To the extent younger borrowers are servicing debt, they are not saving or engaging in present consumption. This is particularly a concern for the housing market as higher student loan burdens mean that the younger population will be slower to enter the home ownership market and will have less purchasing power when they do. Who bears the costs of that shift? Not the Millenials. It's the boomers and Gen X/Gen Y that do. When they look to sell their houses, there will be less demand in the market. In other words, student loan debt poses a threat to older Americans' retirement savings. If you're a homeowner currently, rising student loan debt is your problem too because it is eroding the market value of your home equity.  Although I'm still hesitant to call student loan debt a crisis, what is clear is that if current trends continue it will become one. Student loan debt has grown on an inflation-adjusted basis 126% since 2006 (when the Fed started tracking student loan levels), and at an incredibly steady linear basis. Even if student loan debt is not yet a crisis, it is good policy to be addressing it now, when there are more options and it is possible to deal with it more rationally than when it has become a full-blown crisis. 

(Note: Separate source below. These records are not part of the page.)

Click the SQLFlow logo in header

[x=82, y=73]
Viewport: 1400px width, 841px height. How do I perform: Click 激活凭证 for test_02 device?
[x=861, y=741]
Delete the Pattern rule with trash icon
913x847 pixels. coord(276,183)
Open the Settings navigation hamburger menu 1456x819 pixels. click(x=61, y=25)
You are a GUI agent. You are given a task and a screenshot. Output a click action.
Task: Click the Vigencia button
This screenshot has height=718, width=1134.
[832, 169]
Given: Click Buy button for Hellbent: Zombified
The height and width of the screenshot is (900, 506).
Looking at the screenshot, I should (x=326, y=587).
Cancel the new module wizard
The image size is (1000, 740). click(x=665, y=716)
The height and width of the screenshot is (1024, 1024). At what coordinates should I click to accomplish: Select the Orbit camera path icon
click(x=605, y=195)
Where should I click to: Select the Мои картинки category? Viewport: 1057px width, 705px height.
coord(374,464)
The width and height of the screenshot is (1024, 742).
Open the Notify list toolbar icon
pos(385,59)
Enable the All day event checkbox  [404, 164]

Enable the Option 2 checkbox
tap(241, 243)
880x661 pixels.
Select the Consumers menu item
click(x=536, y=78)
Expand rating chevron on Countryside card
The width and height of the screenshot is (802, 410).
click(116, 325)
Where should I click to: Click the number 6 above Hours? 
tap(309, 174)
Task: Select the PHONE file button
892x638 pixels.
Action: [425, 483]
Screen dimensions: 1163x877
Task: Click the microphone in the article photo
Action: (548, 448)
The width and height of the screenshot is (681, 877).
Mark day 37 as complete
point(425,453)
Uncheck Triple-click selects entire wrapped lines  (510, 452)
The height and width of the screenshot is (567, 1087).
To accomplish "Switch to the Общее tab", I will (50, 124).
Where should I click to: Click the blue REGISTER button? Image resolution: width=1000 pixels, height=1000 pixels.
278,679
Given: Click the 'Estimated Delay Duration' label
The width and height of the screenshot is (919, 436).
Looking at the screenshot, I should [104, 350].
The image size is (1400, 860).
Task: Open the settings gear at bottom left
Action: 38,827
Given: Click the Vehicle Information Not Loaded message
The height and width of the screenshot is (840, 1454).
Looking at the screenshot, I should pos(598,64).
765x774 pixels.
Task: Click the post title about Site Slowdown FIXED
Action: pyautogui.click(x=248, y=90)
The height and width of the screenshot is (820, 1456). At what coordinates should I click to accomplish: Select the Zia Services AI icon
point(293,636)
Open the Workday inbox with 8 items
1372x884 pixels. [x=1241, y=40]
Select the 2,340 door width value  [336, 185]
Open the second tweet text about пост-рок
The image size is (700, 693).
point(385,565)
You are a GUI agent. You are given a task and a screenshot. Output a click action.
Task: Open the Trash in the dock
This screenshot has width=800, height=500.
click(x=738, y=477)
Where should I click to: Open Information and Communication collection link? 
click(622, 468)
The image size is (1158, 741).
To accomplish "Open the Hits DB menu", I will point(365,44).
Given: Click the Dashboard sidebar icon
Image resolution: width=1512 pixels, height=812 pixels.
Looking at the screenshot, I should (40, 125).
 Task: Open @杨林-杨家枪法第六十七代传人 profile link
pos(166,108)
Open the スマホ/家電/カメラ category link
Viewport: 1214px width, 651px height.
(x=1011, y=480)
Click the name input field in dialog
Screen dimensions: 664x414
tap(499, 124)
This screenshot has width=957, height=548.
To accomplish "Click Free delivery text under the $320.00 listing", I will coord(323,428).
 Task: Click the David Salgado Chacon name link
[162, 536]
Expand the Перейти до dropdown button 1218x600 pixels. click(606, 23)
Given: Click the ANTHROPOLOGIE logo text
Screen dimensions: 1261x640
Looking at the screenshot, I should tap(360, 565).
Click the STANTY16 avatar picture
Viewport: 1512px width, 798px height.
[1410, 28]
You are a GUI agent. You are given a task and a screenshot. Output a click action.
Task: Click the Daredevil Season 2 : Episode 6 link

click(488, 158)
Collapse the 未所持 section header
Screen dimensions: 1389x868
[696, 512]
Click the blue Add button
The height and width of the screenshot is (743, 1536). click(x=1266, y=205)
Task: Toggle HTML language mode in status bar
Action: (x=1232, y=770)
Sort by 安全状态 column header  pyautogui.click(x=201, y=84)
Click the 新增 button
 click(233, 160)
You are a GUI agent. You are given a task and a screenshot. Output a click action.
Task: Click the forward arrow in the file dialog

Some other skeptics of a student loan debt problem have argued that student loan debt isn't a real problem because it isn't substantially greater than auto debt, which no one thinks is a crisis about to happen.  There's about $1.36 trillion in student loan debt outstanding, and $971 billion in auto loan debt outstanding.  While student loan debt has much longer maturities than auto loan debt and is frequently deferred, consumers often replace one auto loan with another, so that they are constantly carrying auto debt. That helps make the figures more comparable. Yet, student loans debt burdens are substantively different from auto loan debt because of its generational concentration within the population, lack of income-based underwriting, non-dischargeability in bankruptcy, and lack of a "put" option. Moreover, student loan debt, unlike auto debt is growing at an incredible pace. 
The figure below graphs student loan debt, auto loan debt, and revolving debt from Q1 2006 to Q1 2015. The data comes from the Federal Reserve's G.19 statistical release. The revolving debt is probably 90%-95% credit card debt, with most of the rest being bank overdraft. The inflation adjuster is an annual BLS CPI adjustment. What's really notable about the comparison is how fast (and linearlly) student loan debt has risen on an inflation-adjusted basis.  Auto debt burdens today are basically back to where they were in 2006. Over the past decade, auto debt has grown by 5% on an inflation-adjusted basis.  Similarly, revolving (credit card) debt burdens has grown 19% (but still haven't regained pre-CARD Act heights).  Student loans, in contrast, have grown a whopping 126% on an inflation-adjusted basis. That bespeaks a real problem in the making particularly because they are so heavily concentrated with a generational cohort. 
Student Loans and Auto Loans and Revolving

It's not obvious to me how to fix the student loan debt problem; there are drawbacks to all of the proposals around. But we'd do far better addressing the problem now than in a decade or two, when it starts to really weigh on the economy.